### Exercise input ###
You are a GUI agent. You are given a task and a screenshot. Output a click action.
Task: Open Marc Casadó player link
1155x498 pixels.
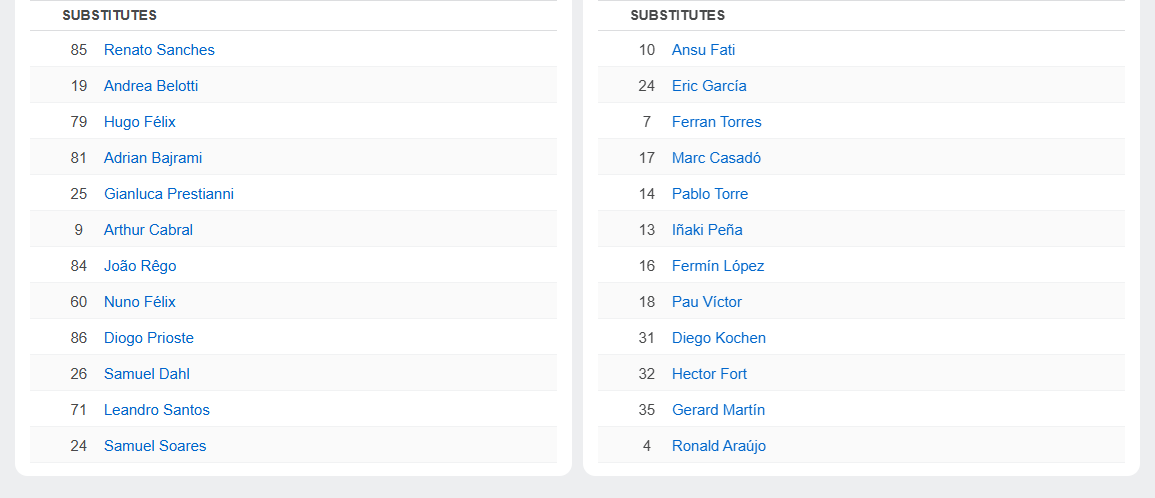(x=716, y=158)
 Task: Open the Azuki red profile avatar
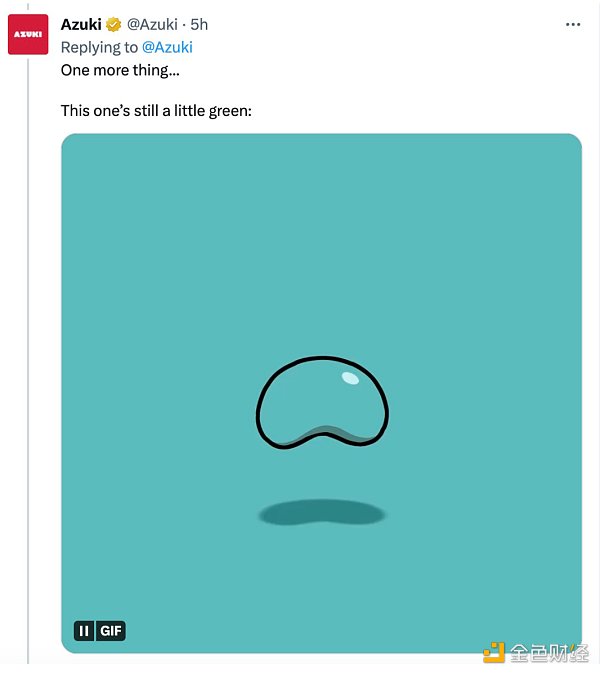coord(28,34)
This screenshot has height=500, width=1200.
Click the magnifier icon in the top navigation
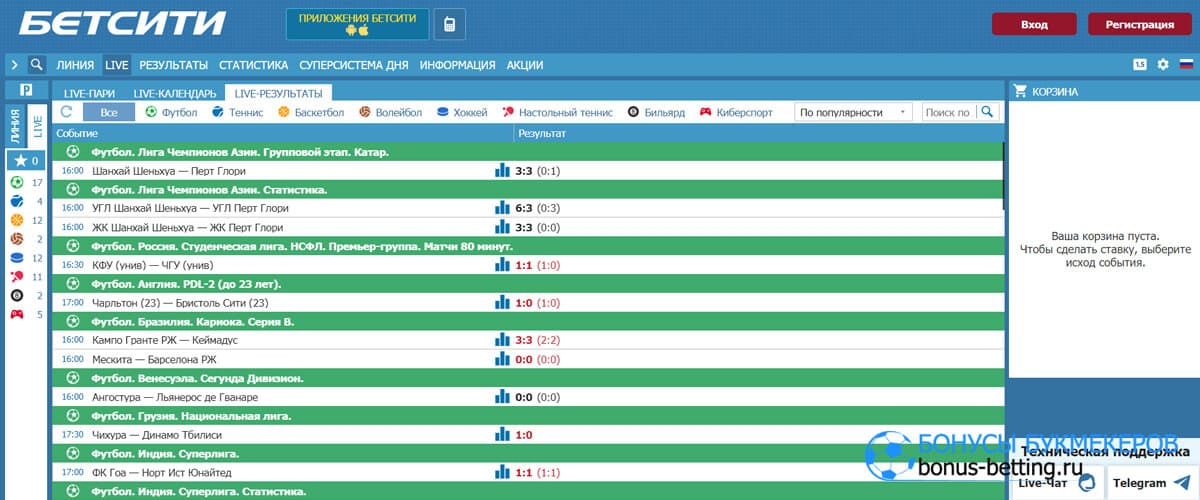pyautogui.click(x=37, y=65)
###
Apart from the pictures, which are to be omitted, every record must be transcribed exactly.

▶ _Output below_
You are a GUI agent. You are given a task and a screenshot. Output a click action.
Task: Open Marc Casadó player link
1155x498 pixels.
(x=716, y=158)
 Task: Open the Azuki red profile avatar
coord(28,34)
This screenshot has height=500, width=1200.
Click the magnifier icon in the top navigation
pyautogui.click(x=37, y=65)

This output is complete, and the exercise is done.